Bis Dato hat die Bundesregierung in den Entscheidungen & Kommunikation zum Thema Kernenergie/Endlagerung immer "einsame" Entscheidungen, ohne die Einbindung der Landkreise vor Ort geführt und dann durch Elfenbeinturmentscheidungen der Lokalpolitik den "Misthaufen" vor die Füße gekippt. Gedenkt die BGZ das zu ändern, von BASE mit seinem "König" erwartet das eh keiner...?

Sehr geehrte*r Fragesteller*in,

das Nationale Entsorgungsprogramm ist für das Handeln der BGZ, neben den einschlägigen gesetzlichen Regelungen, maßgeblich. Mit diesem Programm liegt in Deutschland eine unter Beteiligung der Öffentlichkeit erstellte Strategie zum Umgang mit den radioaktiven Abfällen vor. Zum Entwurf des Nationalen Entsorgungsprogramms hat das Bundesumweltministerium fortlaufend eine Behörden- und Öffentlichkeitsbeteiligung durchgeführt – mit mehreren zehntausend Stellungnahmen. (Weitere Infos unter: https://www.bmu.de/faqs/nationales-entsorgungsprogramm/)

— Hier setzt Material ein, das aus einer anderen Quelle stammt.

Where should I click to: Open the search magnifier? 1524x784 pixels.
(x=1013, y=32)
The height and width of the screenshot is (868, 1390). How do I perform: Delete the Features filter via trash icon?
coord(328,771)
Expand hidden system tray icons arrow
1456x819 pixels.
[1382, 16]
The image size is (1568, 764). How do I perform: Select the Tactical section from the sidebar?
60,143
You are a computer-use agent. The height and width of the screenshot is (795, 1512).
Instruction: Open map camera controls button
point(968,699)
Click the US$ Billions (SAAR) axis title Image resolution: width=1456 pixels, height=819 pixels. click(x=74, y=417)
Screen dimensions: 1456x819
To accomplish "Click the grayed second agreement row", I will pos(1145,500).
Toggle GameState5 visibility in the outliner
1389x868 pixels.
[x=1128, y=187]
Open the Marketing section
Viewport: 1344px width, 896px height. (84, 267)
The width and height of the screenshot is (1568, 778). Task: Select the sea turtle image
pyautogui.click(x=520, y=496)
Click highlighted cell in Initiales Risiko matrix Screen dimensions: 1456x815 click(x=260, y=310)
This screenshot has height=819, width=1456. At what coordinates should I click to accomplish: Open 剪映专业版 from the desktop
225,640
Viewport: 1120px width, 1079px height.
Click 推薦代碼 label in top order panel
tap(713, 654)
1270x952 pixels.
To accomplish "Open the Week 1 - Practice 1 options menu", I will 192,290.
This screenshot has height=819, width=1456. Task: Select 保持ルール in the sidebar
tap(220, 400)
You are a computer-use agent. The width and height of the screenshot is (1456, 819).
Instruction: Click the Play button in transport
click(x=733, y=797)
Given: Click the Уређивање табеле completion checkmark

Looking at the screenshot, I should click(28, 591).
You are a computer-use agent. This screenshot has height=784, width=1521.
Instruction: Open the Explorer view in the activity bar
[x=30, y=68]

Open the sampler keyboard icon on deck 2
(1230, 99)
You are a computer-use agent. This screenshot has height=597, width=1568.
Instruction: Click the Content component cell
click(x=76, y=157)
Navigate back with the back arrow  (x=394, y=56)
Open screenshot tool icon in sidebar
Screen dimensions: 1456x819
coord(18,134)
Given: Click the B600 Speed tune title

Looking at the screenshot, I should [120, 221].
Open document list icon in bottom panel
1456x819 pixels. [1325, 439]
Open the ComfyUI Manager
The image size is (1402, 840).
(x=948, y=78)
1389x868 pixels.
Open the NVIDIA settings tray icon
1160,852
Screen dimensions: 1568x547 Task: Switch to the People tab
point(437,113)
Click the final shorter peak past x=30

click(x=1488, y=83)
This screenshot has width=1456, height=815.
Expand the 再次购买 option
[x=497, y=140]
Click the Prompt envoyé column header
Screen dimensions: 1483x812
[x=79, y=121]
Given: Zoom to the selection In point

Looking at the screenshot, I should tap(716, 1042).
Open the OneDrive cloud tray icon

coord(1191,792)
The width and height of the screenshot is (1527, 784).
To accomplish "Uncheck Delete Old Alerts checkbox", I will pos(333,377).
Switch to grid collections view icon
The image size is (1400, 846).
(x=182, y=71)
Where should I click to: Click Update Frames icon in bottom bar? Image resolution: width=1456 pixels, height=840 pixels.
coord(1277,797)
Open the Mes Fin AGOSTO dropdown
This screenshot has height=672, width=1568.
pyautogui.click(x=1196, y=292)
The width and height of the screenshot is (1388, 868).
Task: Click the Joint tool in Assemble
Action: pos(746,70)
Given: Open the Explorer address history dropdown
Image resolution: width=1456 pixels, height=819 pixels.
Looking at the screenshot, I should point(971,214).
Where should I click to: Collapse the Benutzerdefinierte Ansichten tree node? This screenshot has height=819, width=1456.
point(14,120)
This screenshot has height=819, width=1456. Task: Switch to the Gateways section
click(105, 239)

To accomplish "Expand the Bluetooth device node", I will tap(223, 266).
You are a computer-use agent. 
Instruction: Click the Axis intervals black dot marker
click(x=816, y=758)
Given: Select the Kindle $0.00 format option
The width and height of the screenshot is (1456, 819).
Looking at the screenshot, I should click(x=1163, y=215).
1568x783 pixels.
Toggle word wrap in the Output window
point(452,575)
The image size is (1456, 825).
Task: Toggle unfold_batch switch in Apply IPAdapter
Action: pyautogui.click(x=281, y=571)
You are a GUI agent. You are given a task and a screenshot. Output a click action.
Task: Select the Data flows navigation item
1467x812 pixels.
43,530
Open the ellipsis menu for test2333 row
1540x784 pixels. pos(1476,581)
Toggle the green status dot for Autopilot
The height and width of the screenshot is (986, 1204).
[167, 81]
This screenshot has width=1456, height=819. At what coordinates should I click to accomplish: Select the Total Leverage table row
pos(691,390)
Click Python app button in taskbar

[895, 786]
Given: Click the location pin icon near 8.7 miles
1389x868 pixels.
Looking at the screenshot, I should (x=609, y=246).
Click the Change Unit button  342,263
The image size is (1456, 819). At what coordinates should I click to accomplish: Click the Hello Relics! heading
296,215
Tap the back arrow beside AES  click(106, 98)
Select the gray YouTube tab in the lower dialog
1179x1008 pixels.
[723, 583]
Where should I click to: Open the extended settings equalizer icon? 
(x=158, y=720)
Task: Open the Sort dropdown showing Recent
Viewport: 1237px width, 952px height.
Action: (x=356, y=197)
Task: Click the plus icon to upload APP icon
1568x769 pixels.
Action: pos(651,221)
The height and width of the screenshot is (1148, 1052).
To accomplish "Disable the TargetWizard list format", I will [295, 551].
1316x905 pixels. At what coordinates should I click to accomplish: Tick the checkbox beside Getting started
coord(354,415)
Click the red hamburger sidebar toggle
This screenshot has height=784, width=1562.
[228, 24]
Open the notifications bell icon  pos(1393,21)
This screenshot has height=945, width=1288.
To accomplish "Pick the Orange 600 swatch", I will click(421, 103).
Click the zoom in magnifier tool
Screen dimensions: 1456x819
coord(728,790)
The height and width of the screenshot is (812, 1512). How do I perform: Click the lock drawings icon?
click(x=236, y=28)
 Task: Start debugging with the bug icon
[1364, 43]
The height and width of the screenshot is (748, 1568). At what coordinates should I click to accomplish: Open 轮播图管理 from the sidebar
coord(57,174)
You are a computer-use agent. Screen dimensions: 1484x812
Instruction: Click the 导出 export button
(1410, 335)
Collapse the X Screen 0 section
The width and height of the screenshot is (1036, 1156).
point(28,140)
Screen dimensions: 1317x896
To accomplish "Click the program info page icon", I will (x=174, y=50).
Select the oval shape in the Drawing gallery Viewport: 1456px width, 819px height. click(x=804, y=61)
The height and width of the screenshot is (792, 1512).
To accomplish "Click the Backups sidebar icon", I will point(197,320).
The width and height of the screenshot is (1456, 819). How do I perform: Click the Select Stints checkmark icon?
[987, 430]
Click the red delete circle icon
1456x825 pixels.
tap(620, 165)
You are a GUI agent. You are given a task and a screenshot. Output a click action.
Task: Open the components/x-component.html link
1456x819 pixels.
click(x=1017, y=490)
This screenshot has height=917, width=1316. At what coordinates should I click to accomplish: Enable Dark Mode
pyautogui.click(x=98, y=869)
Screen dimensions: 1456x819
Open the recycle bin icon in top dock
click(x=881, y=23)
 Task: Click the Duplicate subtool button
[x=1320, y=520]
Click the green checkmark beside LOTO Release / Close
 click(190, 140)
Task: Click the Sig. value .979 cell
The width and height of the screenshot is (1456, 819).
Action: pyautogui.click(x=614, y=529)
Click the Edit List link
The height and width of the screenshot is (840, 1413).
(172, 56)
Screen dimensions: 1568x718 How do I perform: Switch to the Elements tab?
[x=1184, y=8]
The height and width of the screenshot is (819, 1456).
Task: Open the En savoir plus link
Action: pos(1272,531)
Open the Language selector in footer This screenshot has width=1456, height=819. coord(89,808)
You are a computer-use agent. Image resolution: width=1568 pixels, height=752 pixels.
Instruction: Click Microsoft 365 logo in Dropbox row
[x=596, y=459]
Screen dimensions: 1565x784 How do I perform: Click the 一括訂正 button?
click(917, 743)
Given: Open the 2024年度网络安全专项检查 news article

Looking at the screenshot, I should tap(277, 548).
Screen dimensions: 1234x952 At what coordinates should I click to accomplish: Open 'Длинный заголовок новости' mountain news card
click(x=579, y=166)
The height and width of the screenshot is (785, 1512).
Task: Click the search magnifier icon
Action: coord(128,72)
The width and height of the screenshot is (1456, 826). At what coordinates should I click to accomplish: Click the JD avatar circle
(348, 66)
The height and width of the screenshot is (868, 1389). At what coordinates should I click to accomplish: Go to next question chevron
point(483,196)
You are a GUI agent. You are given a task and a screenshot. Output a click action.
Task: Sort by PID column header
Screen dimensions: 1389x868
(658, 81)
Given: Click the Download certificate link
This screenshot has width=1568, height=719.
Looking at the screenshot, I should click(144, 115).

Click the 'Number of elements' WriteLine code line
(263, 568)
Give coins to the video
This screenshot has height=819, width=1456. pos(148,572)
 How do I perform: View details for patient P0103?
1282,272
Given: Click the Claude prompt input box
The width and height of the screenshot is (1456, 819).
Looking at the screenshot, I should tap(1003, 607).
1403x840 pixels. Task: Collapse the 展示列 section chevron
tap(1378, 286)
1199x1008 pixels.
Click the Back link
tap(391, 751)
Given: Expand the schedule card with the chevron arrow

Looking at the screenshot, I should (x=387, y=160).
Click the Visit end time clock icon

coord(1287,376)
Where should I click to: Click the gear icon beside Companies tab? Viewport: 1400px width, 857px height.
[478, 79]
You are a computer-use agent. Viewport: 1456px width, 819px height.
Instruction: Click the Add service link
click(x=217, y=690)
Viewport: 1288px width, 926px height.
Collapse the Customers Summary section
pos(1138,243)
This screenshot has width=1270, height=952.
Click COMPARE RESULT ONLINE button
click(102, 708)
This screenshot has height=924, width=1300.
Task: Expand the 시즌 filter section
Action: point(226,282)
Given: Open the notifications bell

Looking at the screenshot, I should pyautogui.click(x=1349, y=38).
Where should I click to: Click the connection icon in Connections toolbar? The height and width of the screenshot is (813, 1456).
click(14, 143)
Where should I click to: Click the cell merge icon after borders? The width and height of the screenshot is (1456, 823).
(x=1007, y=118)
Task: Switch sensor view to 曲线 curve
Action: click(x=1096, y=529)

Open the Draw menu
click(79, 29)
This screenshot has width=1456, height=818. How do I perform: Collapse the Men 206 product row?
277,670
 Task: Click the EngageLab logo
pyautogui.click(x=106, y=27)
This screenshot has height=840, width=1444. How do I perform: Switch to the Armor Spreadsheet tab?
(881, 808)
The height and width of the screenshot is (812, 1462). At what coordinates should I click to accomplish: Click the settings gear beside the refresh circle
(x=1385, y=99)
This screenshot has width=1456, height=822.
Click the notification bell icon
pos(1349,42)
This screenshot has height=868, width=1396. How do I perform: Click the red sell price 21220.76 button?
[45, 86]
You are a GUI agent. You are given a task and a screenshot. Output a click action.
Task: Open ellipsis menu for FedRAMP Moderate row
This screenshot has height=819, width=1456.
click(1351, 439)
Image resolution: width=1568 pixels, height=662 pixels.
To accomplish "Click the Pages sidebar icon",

Die BGZ führt zudem einen intensiven und offenen Dialog insbesondere an ihren Standorten aber auch bei standortübergreifenden Veranstaltungen. Diese von der BGZ organisierten Dialogformate sind grundsätzlich für alle Interessierten zugänglich. Die BGZ baut ihre Informations- und Dialogangebote dabei permanent weiter aus. Auch bei den zu führenden Verfahren zur Erlangung von neuen Aufbewahrungsgenehmigungen für die einzelnen Zwischenlager wird die Öffentlichkeit umfassend beteiligt.

Die unterschiedlichen Rollen in der nuklearen Entsorgung wurden zudem im Zuge der öffentlichen parlamentarischen Beratungen des Deutschen Bundestages durch breite politische und gesellschaftliche Mehrheiten beschlossen.